Windhoek-Economic analysts have questioned the timing, as well as the veracity of specific aspects of the recent downgrade by Moody’s Investor Services of Namibia’s international credit rating position to sub-investment grade.
While supporting the assessment that the domestic economy is in dire straits, particularly due to massive liquidity constraints, economists admit they were caught off-guard by the latest rating that essentially put Namibia’s international debt issuances in “junk status”.
“We consider the timing of Moody’s downgrade somewhat peculiar and certain elements retrospective rather than forward-looking. However, it is our opinion that government could have better articulated itself on cohesive strategies to mitigate the sovereign credit risk factors cited for the negative ratings action,” said Ngoni Bopoto, a research analyst at Namibia Equity Brokers.
Bopoto points out that Moody’s, for instance, refers to the erosion of Namibia’s fiscal strength due to a sizeable mismatch in government’s revenue generating capacity and expenditure responsibilities and an increasing debt burden. “It remains our firm opinion that a clear strategy to commercialise select state owned-enterprises and liquidate non-core assets that is based on tangible milestones would have gone a long way to allay these concerns,” he stated.
He further noted that limited institutional capacity, which is the second key downgrade factor, continues to plague most emerging markets, which, due to their open nature are vulnerable to external shocks.
“At post-budget interventions earlier this year we emphasised the importance of developing local research capacity as a foundation for Namibia’s self-discovery, this was also addressed in the minister’s budget speech, which highlighted the need to strengthen macro-fiscal modelling capacity. Having realised the aforementioned ourselves, perhaps Moody’s should have allowed more than four months to accomplish this,” Bopoto suggested.
However, Bopoto pointed out that continued unauthorised public expenditure, which results in unbudgeted arrears to the private sector and subsequently exerts pressure on the banking sector, has the potential to destabilise the economy.
“Our view is that government would do well to take heed of the downgrade, communicate a cohesive plan of action and effect the necessary adjustments. Game theory presents several strategies, which could prove useful in the government’s various engagements, including understanding investor psychology,” said Bopoto. Frans Uusiku, an economist at Simonis Storm Securities, believes the rating action also points to scepticism about what the unbudgeted arrears to the private sector mean for fiscal prudency. Purvance Heuer, head of research at Simonis Storm Securities, said: “I think the downgrade is probably justified, even though it was a bit unexpected. I think the problem mainly pertains to the strength of the fiscus and in particular the liquidity constraints of government. The fact that there are a number of invoices that have been outstanding for a long period of time is a case in point.”

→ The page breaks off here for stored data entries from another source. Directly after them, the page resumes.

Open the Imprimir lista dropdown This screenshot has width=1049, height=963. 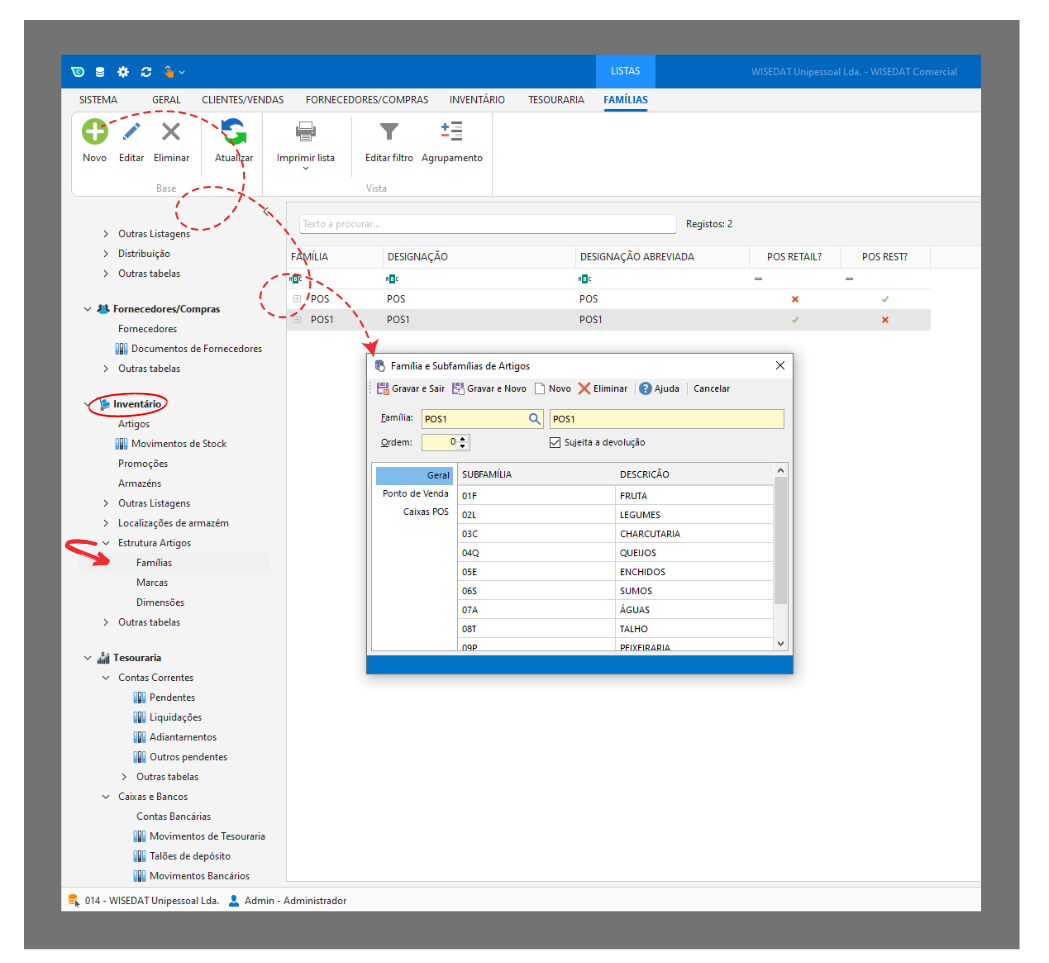tap(306, 168)
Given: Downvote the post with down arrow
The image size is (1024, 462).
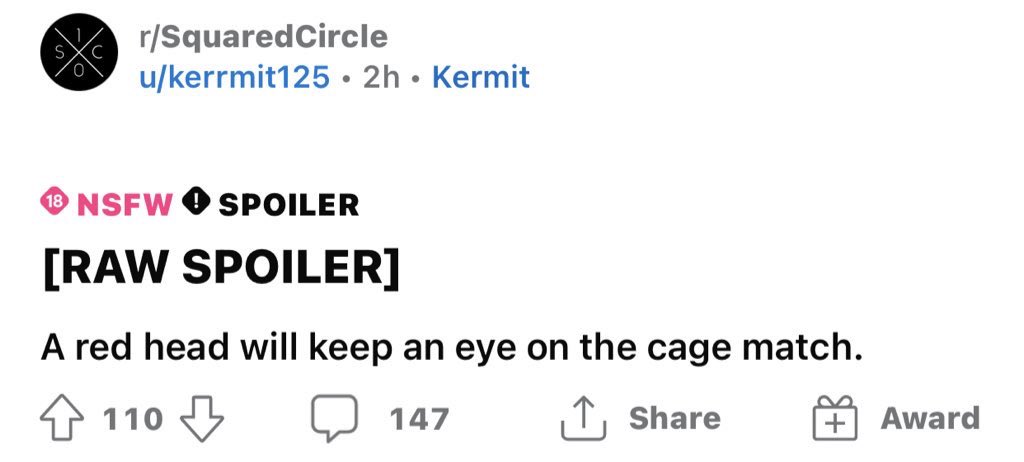Looking at the screenshot, I should coord(203,419).
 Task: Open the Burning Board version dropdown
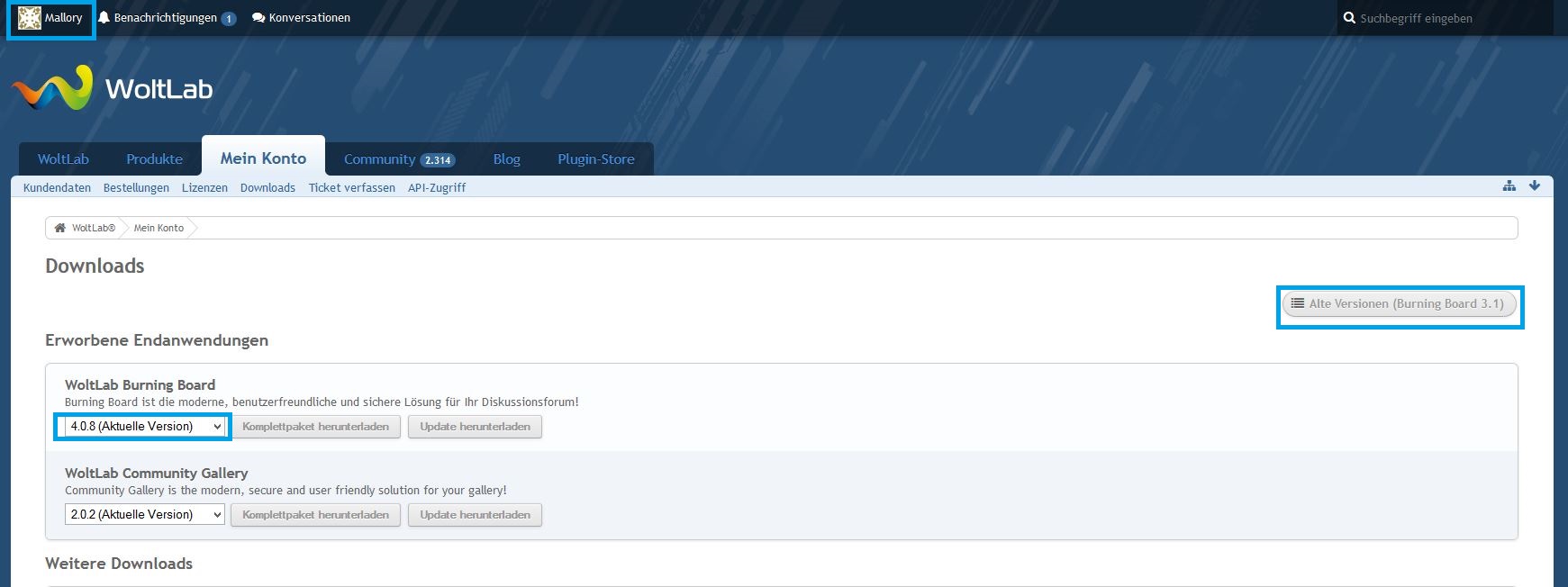pos(144,427)
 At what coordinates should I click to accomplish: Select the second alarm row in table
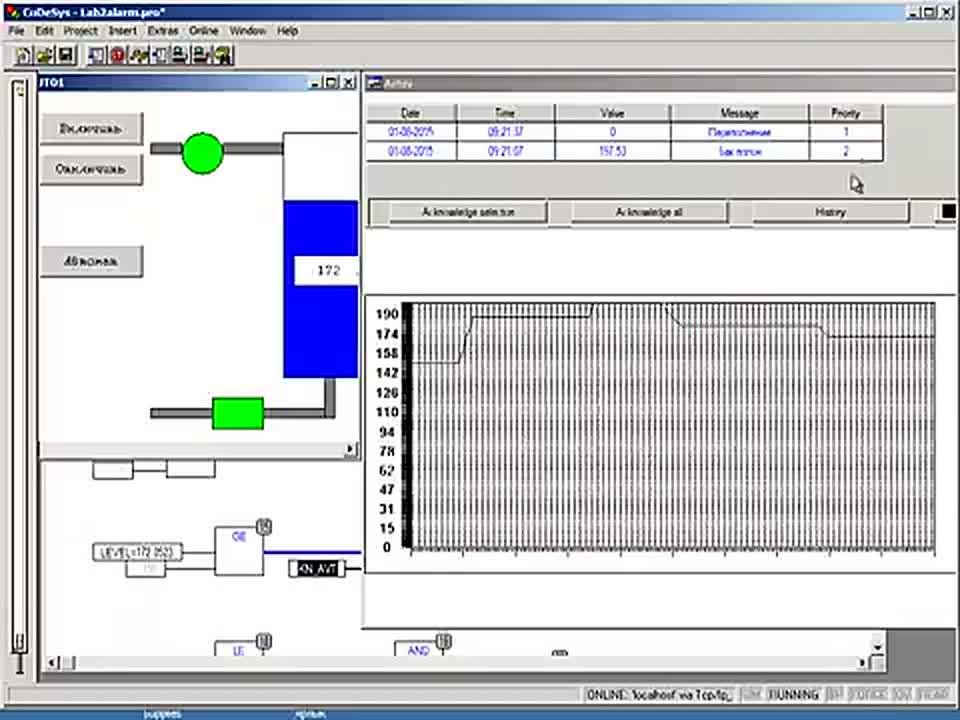(x=624, y=151)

He went on to say uncertainties around SACU receipts, challenges with expenditure structuring, as well as unbudgeted arrears to the private sector, which represents about one to 1.5 percent of GDP, were major contributing factors to the downgrade.
This week Finance Minister Called Schlettwein was adamant that no additional borrowing was incurred to pay for the outstanding invoices, of which N$1.7 billion worth of outstanding invoices has been paid to date. Also, the Ministry of Finance says all funds for outstanding invoices were from government’s cash reserves and budgeted funds.
“All borrowings undertaken this year are in line with the expectations in the budget and therefore the statement from Moody’s that there are ‘sizeable fiscal imbalances and an increase in debt burden’ does not hold,” said Schlettwein in a recent statement. In response, Schlettwein said a review of the country’s rating only four months into the budget implementation for the 2017/18 financial year was premature and premised on a very narrow base of evidence and may very well contain speculative conclusions on the performance of the budget for the whole financial year. He added that the latest records from the fiscus indicate a current debt level of 41.9 percent, which is within the threshold of 42 percent for middle-income countries of the size of Namibia to be considered sustainable.
“The debt level of 43 percent is, therefore, overstated by Moody’s. Moreover, Namibia’s overall voluntary debt ceiling of 35 percent of GDP has been conservative and is well within the SADC convergence threshold of 60 percent of GDP,” said Schlettwein.